Pero el niño se hallaba acurrucado, a la espera del siguiente espasmo; Martha vio cómo se contraía, prieto por la nueva tensión. Esta vez oyó que chillaba, pero ahora le tenía eso sin cuidado. Lo único que le importaba era vadear aquellas lagunas cuanto antes, sin ceder más que lo imprescindible. Pasó un largo rato; vuelta la vista hacia la ventana, advirtió indicios de una luz grisácea; en el cielo parpadeaba una estrella blanca, solitaria, que se disipó, y un destello rosado apareció en el horizonte. Oyó que alguien fregaba el suelo. Era una mujer nativa, arrodillada ante una bayeta. El biombo que escudaba la otra cama había desaparecido. Martha notó un tirón y sollozó, la mujer nativa levantó la cabeza, la miró, y le sonrió como para darle ánimos. No había nadie más en la habitación. Podía oír la cacofonía. Al otro extremo del edificio se hacía audible el llanto cacofónico de los recién nacidos. La mujer nativa dirigió una rápida ojeada al pasillo y, luego, se acercó a Martha. Era joven, y su cara oscura tenía una sonrisa radiante. En la cabeza llevaba una cofia blanca, limpia. Colocó la mano sucia, húmeda, sobre el estómago convulso de Martha.
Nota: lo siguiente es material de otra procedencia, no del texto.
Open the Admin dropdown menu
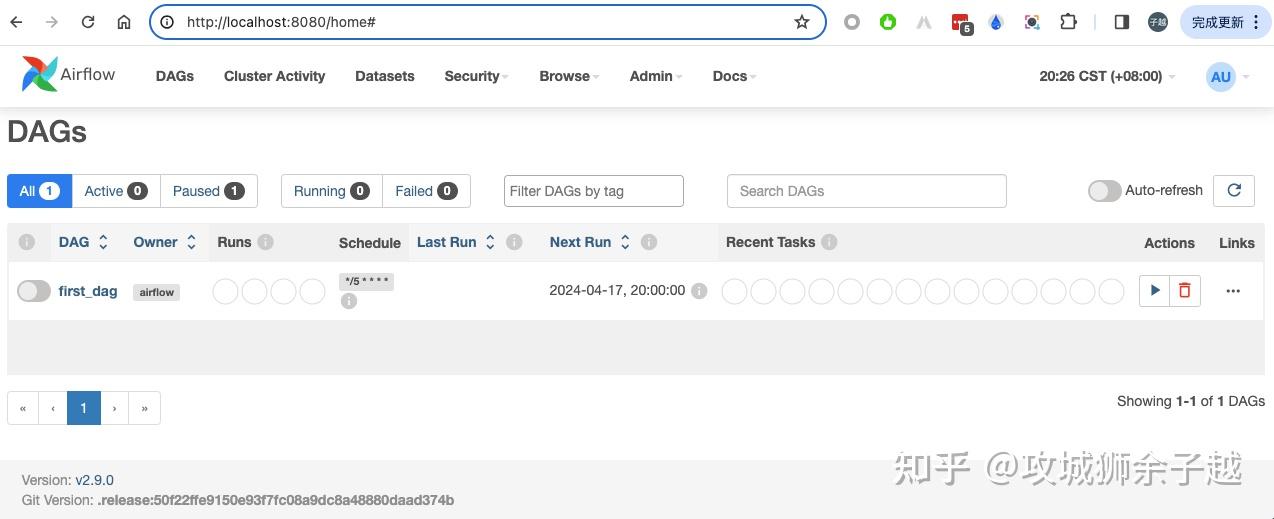The height and width of the screenshot is (519, 1274). tap(655, 76)
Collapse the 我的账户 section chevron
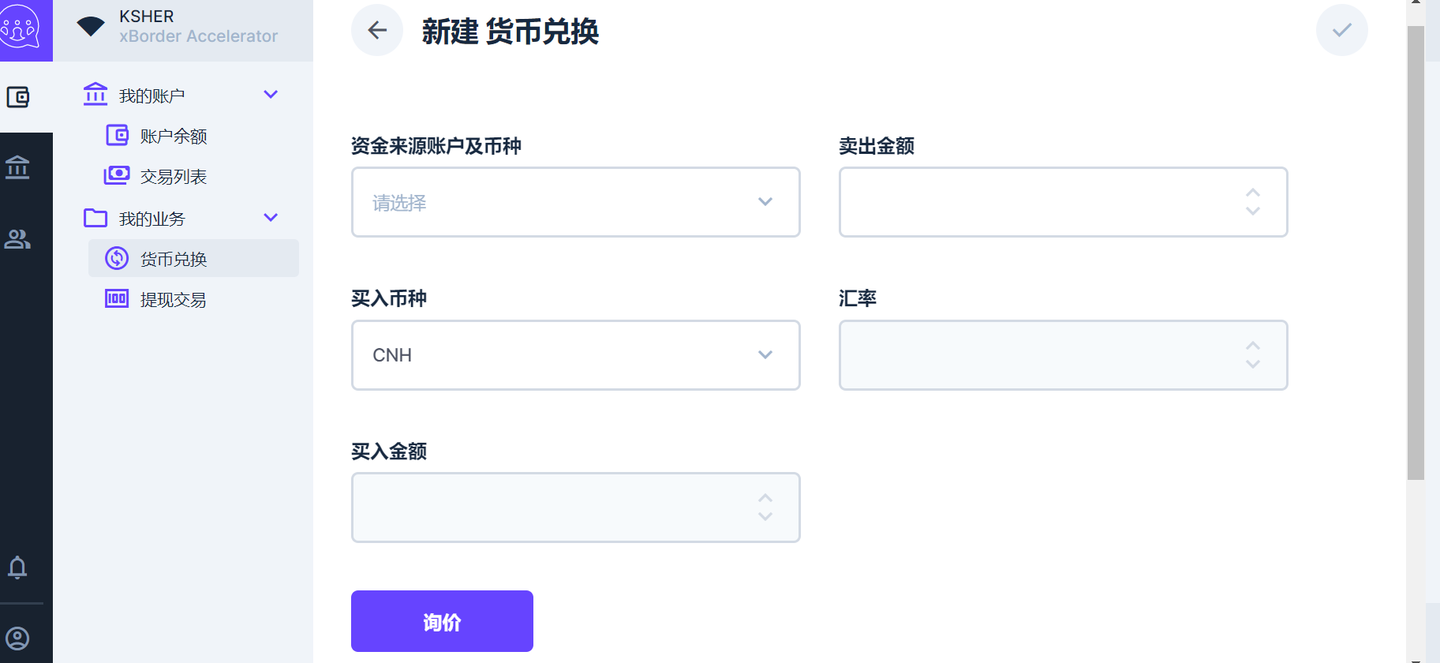1440x663 pixels. 270,93
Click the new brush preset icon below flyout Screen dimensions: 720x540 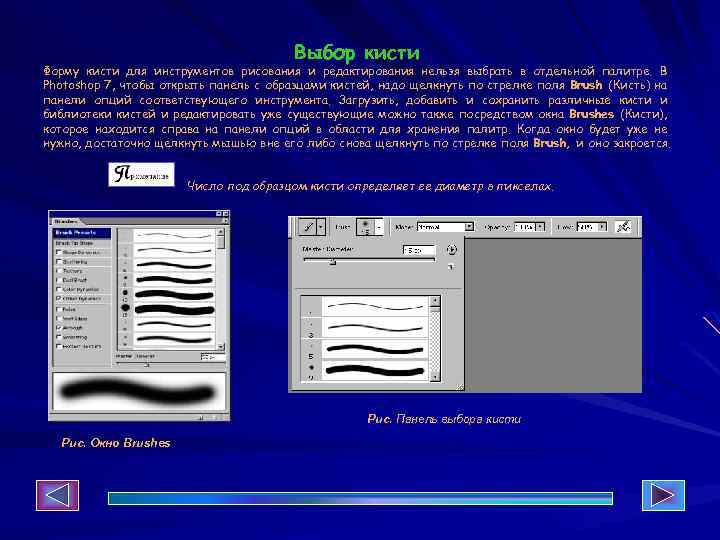click(x=451, y=266)
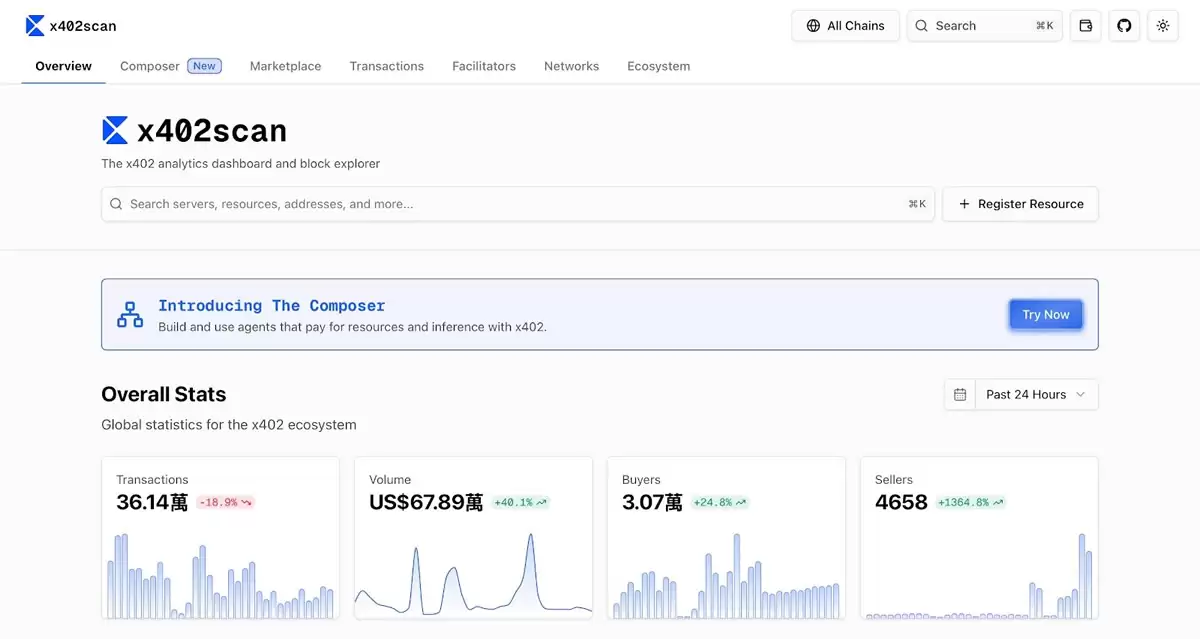Click the calendar icon beside Past 24 Hours
The width and height of the screenshot is (1200, 639).
coord(960,395)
—Mal —dijo, con voz profunda—. Mal, mal. —Y, como llegara un nuevo dolor, la mujer agregó—: Déjelo salir, déjelo salir, déjelo salir.
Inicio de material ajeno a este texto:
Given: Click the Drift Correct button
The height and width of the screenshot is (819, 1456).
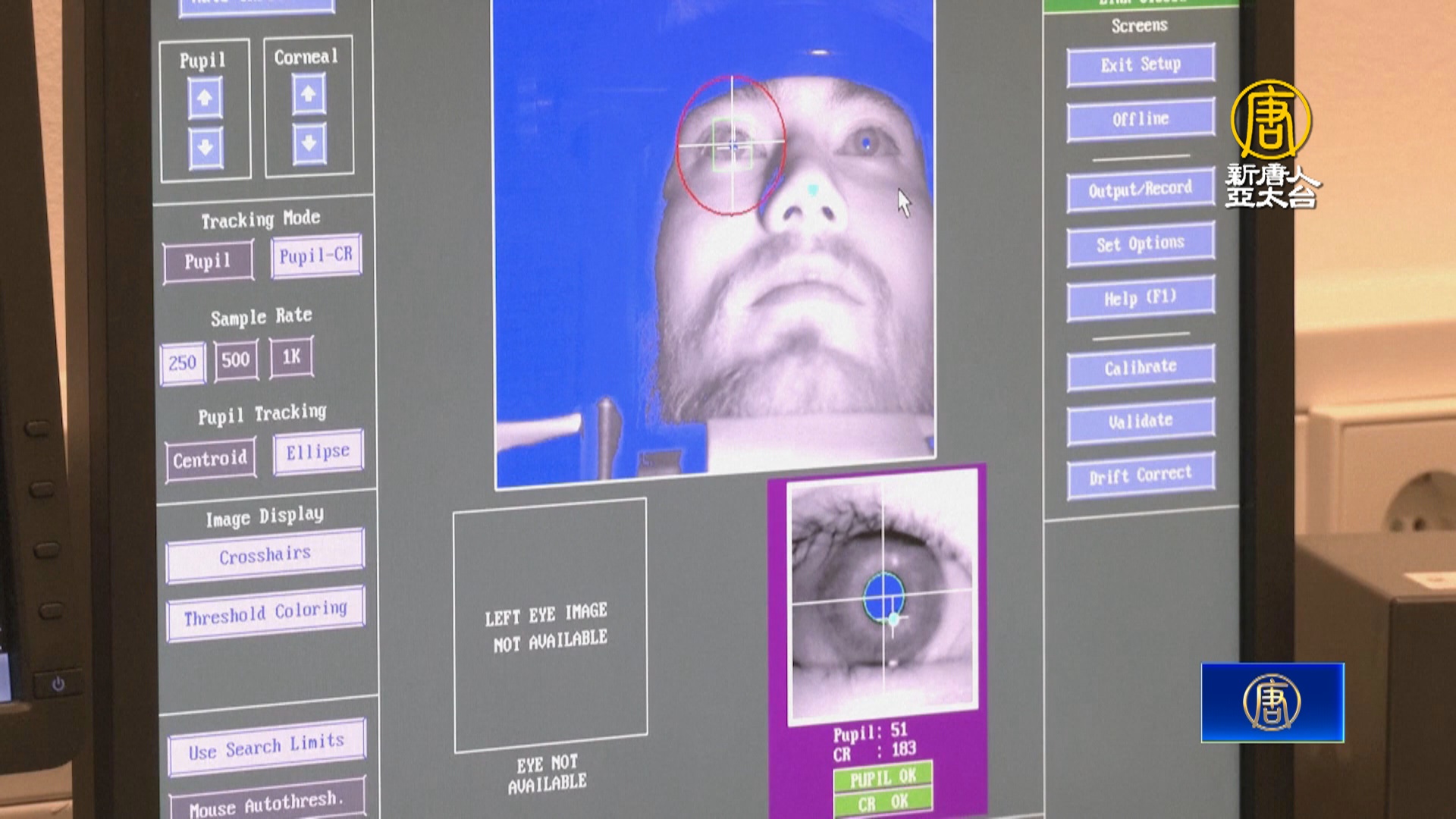Looking at the screenshot, I should (1140, 475).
Era el sonsonete de una vieja canción de enfermeras. Trémula de cansancio, Martha volvió a tensar los músculos, pero la mujer le sonrió canturreando:

—Sí, señora, sí, déjelo salir, déjelo salir.

Martha aflojó el nudo frío de su determinación, dejóse ir, abandonó la mente al dolor.

—Muy bien, señora, así va bien, así va bien.

De pronto la mano se retiró dejándole en el estómago una sensación de fría humedad. Miró y vio de rodillas a la mujer, otra vez ocupada con la bayeta; la enfermera rubicunda estaba junto a ella, contemplando suspicazmente a la fregona. La bayeta iba recorriendo, zap, zap, regularmente, todo el suelo. Martha escuchaba el sonido como si se tratase del pulso de su naturaleza, y no oyó a la enfermera, que le había levantado las piernas, y se las subía y bajaba enérgicamente, cuando le dijo:

—Ahora va bien, empuje.

Un poco más tarde, la oyó vocear junto a la puerta:

—Sí, doctor, ya está a punto.

La habitación volvió a llenarse de gente. Aspiró el cloroformo como un adicto, sin acordarse ni lejanamente de que se había propuesto ver nacer al niño.

Cuando volvió a abrir los ojos, percibió la imagen del doctor Stern. Sostenía en las manos un bebé pálido, desnudo, con pelo negro y húmedo, de pegoteados mechones, que boqueaba con ansiosos rezongos. Volvió a invadirla una momentánea inconsciencia y, al emerger de ella creyendo que debían haber transcurrido años, se encontró de nuevo con el doctor Stern en la misma postura, todavía sosteniendo el pálido bebé, que recordaba vagamente una chirivía con brazos, y refunfuñaba con entrecortado jadear. Dos enfermeras lo contemplaban. Parecían radiantes y contentas. Aquella humanidad tranquilizó a Martha. Oyó que una decía:

—Es una niña preciosa, ¿verdad?

En ese mismo instante la sonrosada enfermera se inclinó sobre Martha y empezó a coger puñados de su abdomen ahora flojo, y a estrujarlos como si fuesen naranjas. Martha chilló con el propósito de que la oyesen.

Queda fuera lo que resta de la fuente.